My third child was born with a birth defect on her left thumb. I was relieved that it was her left hand so that it wouldn’t interfere with her learning to write. After all, most people are right-handed, right? She started out using both hands equally, but now she definitely writes with her left hand.
As parents, we don’t have a lot of say if our child is right handed or left handed. Approximately 10% of the population write with their left hand. This is more prominent in boys than in girls. Being left handed is genetic. It’s important to support your child with whatever hand they prefer until they choose a dominant hand.
Hand preference isn’t fully developed until between ages 5 and 6. If your child does prefer their left hand, teach them to verbalize that they are left handed. A lot of well-meaning classroom volunteers assume most children are right handed. This could cause problems or confuse your child. Being able to communicate and advocate for themselves is a skill that will help them throughout their whole life.

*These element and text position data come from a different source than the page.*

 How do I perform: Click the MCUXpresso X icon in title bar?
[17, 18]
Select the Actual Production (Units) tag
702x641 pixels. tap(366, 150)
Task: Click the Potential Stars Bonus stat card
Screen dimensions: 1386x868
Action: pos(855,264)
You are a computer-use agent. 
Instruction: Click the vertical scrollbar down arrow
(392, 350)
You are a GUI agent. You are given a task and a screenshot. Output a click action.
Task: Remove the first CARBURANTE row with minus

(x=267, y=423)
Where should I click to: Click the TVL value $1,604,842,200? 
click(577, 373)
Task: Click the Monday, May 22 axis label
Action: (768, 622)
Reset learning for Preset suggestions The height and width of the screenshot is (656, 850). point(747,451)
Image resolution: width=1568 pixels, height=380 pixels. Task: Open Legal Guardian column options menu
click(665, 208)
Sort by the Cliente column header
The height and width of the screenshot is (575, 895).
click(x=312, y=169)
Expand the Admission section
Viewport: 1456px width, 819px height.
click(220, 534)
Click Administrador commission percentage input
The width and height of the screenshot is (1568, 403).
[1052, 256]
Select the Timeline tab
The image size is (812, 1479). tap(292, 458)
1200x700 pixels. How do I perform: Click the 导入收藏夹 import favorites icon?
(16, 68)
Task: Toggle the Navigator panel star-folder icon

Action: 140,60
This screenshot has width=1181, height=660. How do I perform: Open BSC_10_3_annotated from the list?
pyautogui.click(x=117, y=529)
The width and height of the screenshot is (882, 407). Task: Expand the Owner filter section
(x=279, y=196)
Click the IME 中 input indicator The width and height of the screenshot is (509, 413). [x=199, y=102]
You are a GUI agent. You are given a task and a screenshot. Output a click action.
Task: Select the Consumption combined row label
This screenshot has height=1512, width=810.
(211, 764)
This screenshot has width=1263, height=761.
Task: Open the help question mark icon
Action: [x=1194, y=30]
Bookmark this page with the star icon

How to make writing easier
Let them write their way – Do you remember being corrected in elementary school because you started your O’s at the bottom, or crossed your T the wrong way? If you have a left handed child you might want to consider letting them write the letters however comes naturally to them. Definitely model the “correct” way, but if it seems overly hard for them let them find a way that works for them.
Encourage the use of good grasp – Pinch the pencil with the index finger and thumb and rest it on the middle finger. This is the same method righties use, just mirrored.
Paper placement is important – Encourage your child to angle their paper with the left corner pointed up. This allows for a more natural writing position and they should be able to write without having to excessively hook their wrist.
Teaching lefties to copy letters – Most worksheets place the model letter to the left or above where the child needs to write. This makes it harder for lefties because their hand covers the model letter. The popular “Handwriting Without Tears” program has custom made worksheets for left handed writers.
When children are young, focus on activities that strengthen their tripod muscles. Encourage them to use the thumb and index finger to pick up small objects. They don’t need to use a pencil right away. Small children learn writing skills by holding crayons, paint brushes, markers and chalk. Remember to be patient, model good skills, and try to make it fun.